▸ Data supplied

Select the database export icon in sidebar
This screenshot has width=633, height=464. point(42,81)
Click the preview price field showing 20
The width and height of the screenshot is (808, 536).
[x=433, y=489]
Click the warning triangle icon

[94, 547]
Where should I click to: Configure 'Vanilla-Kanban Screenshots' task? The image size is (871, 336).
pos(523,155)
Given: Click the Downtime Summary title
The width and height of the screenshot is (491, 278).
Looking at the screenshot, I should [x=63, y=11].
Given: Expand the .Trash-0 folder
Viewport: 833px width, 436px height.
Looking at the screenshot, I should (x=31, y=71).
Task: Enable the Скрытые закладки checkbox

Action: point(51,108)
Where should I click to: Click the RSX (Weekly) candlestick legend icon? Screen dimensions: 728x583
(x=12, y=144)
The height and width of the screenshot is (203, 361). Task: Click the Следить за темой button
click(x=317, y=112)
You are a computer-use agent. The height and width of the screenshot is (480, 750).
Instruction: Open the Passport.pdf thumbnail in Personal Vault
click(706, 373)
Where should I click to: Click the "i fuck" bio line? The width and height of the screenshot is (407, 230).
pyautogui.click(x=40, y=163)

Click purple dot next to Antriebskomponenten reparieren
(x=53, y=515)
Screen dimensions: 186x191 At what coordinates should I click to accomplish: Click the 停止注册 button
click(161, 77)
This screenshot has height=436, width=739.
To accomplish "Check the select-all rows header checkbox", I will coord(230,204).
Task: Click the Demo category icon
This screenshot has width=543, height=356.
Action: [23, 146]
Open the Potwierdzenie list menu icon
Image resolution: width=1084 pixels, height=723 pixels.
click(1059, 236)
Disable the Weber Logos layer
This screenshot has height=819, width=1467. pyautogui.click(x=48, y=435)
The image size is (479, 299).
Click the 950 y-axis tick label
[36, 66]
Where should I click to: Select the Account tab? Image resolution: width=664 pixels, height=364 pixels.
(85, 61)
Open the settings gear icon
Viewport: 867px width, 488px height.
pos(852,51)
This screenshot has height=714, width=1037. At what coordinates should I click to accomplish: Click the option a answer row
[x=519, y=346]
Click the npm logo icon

▸ Given exercise
Rescale the rows starting at the line that contains "The height and width of the screenshot is (203, 361)." and ending at the line that contains "click(161, 77)". Write out each of those lines again, requests included, with every coordinate in the answers multiplied by 2 and rounded to a whole number, halves rounding up.

▸ Full response
The height and width of the screenshot is (203, 361). Task: Click the Следить за темой button
click(x=634, y=224)
You are a computer-use agent. The height and width of the screenshot is (480, 750).
Instruction: Open the Passport.pdf thumbnail in Personal Vault
click(1412, 746)
Where should I click to: Click the "i fuck" bio line? The width and height of the screenshot is (407, 230).
pyautogui.click(x=80, y=326)

Click purple dot next to Antriebskomponenten reparieren
(x=106, y=1030)
Screen dimensions: 186x191 At what coordinates should I click to accomplish: Click the 停止注册 button
click(322, 154)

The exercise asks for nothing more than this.